> Provided entries:
□ □ □ □ □

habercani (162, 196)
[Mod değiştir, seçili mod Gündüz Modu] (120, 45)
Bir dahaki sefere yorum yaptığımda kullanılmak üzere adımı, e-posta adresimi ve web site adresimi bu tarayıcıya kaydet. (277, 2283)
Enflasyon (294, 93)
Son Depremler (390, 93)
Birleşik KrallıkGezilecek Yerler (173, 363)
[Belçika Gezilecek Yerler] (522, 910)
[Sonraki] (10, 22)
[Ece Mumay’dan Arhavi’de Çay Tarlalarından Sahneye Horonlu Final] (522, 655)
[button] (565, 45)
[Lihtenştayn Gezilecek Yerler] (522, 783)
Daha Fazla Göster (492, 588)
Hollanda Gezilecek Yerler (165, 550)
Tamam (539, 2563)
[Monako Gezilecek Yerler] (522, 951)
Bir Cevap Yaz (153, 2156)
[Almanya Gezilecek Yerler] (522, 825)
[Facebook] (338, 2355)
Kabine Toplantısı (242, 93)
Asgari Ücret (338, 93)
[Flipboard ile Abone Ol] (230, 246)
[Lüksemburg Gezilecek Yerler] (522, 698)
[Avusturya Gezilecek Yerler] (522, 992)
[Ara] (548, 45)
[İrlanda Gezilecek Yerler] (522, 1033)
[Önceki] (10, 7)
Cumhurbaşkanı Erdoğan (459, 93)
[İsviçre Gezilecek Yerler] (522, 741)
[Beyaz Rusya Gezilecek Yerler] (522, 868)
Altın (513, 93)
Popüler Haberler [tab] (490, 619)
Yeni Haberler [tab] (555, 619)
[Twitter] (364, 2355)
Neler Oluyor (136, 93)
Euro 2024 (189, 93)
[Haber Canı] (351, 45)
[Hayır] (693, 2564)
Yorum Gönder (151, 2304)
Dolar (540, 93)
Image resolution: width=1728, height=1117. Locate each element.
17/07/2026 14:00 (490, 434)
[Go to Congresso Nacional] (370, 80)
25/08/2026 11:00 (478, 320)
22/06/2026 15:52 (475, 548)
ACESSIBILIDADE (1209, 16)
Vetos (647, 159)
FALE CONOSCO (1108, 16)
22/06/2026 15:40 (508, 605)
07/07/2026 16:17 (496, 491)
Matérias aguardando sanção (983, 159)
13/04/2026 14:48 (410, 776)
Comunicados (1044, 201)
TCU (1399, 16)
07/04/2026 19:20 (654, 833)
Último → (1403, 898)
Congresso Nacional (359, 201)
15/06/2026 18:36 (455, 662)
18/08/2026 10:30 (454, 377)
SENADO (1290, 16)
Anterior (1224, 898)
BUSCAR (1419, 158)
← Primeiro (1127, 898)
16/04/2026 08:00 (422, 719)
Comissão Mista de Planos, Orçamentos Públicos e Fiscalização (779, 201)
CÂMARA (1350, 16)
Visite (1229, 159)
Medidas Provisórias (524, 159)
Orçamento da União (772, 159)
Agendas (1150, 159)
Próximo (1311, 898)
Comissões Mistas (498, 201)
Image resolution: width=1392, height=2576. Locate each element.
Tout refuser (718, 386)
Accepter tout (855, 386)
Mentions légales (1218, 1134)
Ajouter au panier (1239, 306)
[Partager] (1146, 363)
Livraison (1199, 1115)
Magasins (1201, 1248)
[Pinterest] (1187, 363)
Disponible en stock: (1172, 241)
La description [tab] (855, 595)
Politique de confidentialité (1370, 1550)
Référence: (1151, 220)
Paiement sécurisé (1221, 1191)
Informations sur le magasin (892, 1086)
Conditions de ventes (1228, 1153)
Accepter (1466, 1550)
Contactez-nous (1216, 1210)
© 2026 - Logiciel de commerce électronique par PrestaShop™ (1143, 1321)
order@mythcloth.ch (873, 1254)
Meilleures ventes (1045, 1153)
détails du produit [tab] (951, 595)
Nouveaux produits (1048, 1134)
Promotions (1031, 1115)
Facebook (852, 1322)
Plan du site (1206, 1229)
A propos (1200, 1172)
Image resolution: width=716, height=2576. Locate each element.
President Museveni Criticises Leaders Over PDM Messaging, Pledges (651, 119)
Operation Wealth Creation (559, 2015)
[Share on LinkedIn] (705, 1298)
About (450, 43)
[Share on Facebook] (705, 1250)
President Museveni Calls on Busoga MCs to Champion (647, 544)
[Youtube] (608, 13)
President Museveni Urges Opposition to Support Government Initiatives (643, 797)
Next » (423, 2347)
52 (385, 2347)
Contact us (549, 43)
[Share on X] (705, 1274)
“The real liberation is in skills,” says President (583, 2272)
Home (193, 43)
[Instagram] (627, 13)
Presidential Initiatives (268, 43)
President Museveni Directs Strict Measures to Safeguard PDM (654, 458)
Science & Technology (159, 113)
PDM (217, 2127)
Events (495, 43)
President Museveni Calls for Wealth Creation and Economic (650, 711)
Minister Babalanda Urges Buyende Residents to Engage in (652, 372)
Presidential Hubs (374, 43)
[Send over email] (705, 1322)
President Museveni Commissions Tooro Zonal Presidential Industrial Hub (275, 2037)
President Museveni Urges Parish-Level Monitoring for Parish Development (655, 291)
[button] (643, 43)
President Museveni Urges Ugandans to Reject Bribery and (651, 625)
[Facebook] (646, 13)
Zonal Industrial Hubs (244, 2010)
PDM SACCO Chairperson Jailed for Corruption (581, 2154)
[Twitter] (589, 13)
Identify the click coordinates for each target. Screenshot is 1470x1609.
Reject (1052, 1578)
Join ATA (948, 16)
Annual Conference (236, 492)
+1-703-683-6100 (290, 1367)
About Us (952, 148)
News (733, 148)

□ □ □ □ □

> Requirement:
Check each line of the entries above for the word "width". List the ones that have it.

> Result below:
Image resolution: width=1728, height=1117. Locate each element.
Image resolution: width=1392, height=2576. Locate each element.
Image resolution: width=716, height=2576. Locate each element.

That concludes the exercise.